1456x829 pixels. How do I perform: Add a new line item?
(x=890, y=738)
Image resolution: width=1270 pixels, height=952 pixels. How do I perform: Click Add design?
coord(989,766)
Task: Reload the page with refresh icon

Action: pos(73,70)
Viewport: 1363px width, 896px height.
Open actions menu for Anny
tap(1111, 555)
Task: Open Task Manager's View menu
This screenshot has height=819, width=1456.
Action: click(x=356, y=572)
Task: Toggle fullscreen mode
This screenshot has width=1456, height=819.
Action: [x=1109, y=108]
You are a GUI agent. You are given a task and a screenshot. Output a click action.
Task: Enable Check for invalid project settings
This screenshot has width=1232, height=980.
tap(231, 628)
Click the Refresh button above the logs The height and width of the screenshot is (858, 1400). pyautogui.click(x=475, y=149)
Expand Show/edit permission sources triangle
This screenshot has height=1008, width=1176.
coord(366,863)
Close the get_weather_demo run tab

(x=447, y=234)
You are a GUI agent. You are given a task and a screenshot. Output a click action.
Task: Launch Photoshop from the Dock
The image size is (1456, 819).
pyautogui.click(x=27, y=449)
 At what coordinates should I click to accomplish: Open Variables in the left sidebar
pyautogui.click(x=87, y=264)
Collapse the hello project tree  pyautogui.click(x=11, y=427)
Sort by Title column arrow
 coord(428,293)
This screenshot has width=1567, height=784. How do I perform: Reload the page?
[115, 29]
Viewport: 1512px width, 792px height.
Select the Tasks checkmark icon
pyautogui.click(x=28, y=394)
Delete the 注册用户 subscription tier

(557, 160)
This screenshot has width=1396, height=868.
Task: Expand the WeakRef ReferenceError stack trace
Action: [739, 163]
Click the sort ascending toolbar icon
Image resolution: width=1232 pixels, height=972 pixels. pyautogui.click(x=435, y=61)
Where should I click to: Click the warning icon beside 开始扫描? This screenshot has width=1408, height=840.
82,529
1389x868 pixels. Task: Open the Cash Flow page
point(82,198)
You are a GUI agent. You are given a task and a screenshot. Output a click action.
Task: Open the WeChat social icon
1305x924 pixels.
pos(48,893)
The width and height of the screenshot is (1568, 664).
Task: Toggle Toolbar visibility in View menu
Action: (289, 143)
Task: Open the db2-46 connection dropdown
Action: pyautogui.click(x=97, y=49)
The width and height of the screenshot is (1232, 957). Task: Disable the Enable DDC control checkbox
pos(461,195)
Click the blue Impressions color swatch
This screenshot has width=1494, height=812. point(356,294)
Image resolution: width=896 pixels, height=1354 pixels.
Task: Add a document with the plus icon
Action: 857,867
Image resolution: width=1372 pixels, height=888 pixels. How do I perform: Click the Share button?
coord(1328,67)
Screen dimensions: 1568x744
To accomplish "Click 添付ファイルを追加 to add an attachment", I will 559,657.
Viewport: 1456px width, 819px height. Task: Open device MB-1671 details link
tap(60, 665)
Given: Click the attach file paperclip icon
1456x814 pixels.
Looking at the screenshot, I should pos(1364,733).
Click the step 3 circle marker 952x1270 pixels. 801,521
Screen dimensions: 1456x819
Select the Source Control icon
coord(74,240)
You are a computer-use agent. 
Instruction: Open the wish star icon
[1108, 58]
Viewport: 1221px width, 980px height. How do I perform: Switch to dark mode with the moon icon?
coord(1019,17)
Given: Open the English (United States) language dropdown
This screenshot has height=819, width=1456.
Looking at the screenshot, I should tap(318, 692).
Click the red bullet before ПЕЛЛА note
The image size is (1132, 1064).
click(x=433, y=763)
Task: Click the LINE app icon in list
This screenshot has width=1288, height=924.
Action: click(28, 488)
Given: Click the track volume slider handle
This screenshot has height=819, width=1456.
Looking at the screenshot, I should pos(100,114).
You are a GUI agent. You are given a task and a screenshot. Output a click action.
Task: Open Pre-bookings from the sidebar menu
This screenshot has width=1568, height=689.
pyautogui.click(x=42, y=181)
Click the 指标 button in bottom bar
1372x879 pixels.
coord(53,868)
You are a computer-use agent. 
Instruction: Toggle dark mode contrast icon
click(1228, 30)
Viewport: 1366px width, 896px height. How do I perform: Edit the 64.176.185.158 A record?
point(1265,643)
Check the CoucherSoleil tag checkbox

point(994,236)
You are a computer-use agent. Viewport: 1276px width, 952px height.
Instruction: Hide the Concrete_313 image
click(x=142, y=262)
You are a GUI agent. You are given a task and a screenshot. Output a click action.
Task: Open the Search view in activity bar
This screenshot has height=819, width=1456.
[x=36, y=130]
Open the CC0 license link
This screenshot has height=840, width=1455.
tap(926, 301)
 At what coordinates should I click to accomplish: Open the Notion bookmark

============

-- Exercise directions --
Every record above belongs in the answer, reproduced exactly.

-- Solution for this problem --
1456x829 pixels. How do I perform: Add a new line item?
(x=890, y=738)
Image resolution: width=1270 pixels, height=952 pixels. How do I perform: Click Add design?
coord(989,766)
Task: Reload the page with refresh icon

Action: pos(73,70)
Viewport: 1363px width, 896px height.
Open actions menu for Anny
tap(1111, 555)
Task: Open Task Manager's View menu
This screenshot has height=819, width=1456.
Action: click(x=356, y=572)
Task: Toggle fullscreen mode
This screenshot has width=1456, height=819.
Action: [x=1109, y=108]
You are a GUI agent. You are given a task and a screenshot. Output a click action.
Task: Enable Check for invalid project settings
This screenshot has width=1232, height=980.
tap(231, 628)
Click the Refresh button above the logs The height and width of the screenshot is (858, 1400). pyautogui.click(x=475, y=149)
Expand Show/edit permission sources triangle
This screenshot has height=1008, width=1176.
coord(366,863)
Close the get_weather_demo run tab

(x=447, y=234)
You are a GUI agent. You are given a task and a screenshot. Output a click action.
Task: Launch Photoshop from the Dock
The image size is (1456, 819).
pyautogui.click(x=27, y=449)
 At what coordinates should I click to accomplish: Open Variables in the left sidebar
pyautogui.click(x=87, y=264)
Collapse the hello project tree  pyautogui.click(x=11, y=427)
Sort by Title column arrow
 coord(428,293)
This screenshot has width=1567, height=784. How do I perform: Reload the page?
[115, 29]
Viewport: 1512px width, 792px height.
Select the Tasks checkmark icon
pyautogui.click(x=28, y=394)
Delete the 注册用户 subscription tier

(557, 160)
This screenshot has width=1396, height=868.
Task: Expand the WeakRef ReferenceError stack trace
Action: [739, 163]
Click the sort ascending toolbar icon
Image resolution: width=1232 pixels, height=972 pixels. pyautogui.click(x=435, y=61)
Where should I click to: Click the warning icon beside 开始扫描? This screenshot has width=1408, height=840.
82,529
1389x868 pixels. Task: Open the Cash Flow page
point(82,198)
You are a GUI agent. You are given a task and a screenshot. Output a click action.
Task: Open the WeChat social icon
1305x924 pixels.
pos(48,893)
The width and height of the screenshot is (1568, 664).
Task: Toggle Toolbar visibility in View menu
Action: (289, 143)
Task: Open the db2-46 connection dropdown
Action: pyautogui.click(x=97, y=49)
The width and height of the screenshot is (1232, 957). Task: Disable the Enable DDC control checkbox
pos(461,195)
Click the blue Impressions color swatch
This screenshot has width=1494, height=812. point(356,294)
Image resolution: width=896 pixels, height=1354 pixels.
Task: Add a document with the plus icon
Action: 857,867
Image resolution: width=1372 pixels, height=888 pixels. How do I perform: Click the Share button?
coord(1328,67)
Screen dimensions: 1568x744
To accomplish "Click 添付ファイルを追加 to add an attachment", I will 559,657.
Viewport: 1456px width, 819px height. Task: Open device MB-1671 details link
tap(60, 665)
Given: Click the attach file paperclip icon
1456x814 pixels.
Looking at the screenshot, I should pos(1364,733).
Click the step 3 circle marker 952x1270 pixels. 801,521
Screen dimensions: 1456x819
Select the Source Control icon
coord(74,240)
You are a computer-use agent. 
Instruction: Open the wish star icon
[1108, 58]
Viewport: 1221px width, 980px height. How do I perform: Switch to dark mode with the moon icon?
coord(1019,17)
Given: Open the English (United States) language dropdown
This screenshot has height=819, width=1456.
Looking at the screenshot, I should tap(318, 692).
Click the red bullet before ПЕЛЛА note
The image size is (1132, 1064).
click(x=433, y=763)
Task: Click the LINE app icon in list
This screenshot has width=1288, height=924.
Action: click(28, 488)
Given: Click the track volume slider handle
This screenshot has height=819, width=1456.
Looking at the screenshot, I should pos(100,114).
You are a GUI agent. You are given a task and a screenshot. Output a click action.
Task: Open Pre-bookings from the sidebar menu
This screenshot has width=1568, height=689.
pyautogui.click(x=42, y=181)
Click the 指标 button in bottom bar
1372x879 pixels.
coord(53,868)
You are a computer-use agent. 
Instruction: Toggle dark mode contrast icon
click(1228, 30)
Viewport: 1366px width, 896px height. How do I perform: Edit the 64.176.185.158 A record?
point(1265,643)
Check the CoucherSoleil tag checkbox

point(994,236)
You are a computer-use agent. Viewport: 1276px width, 952px height.
Instruction: Hide the Concrete_313 image
click(x=142, y=262)
You are a GUI agent. You are given a task and a screenshot. Output a click action.
Task: Open the Search view in activity bar
This screenshot has height=819, width=1456.
[x=36, y=130]
Open the CC0 license link
This screenshot has height=840, width=1455.
tap(926, 301)
 At what coordinates should I click to accomplish: Open the Notion bookmark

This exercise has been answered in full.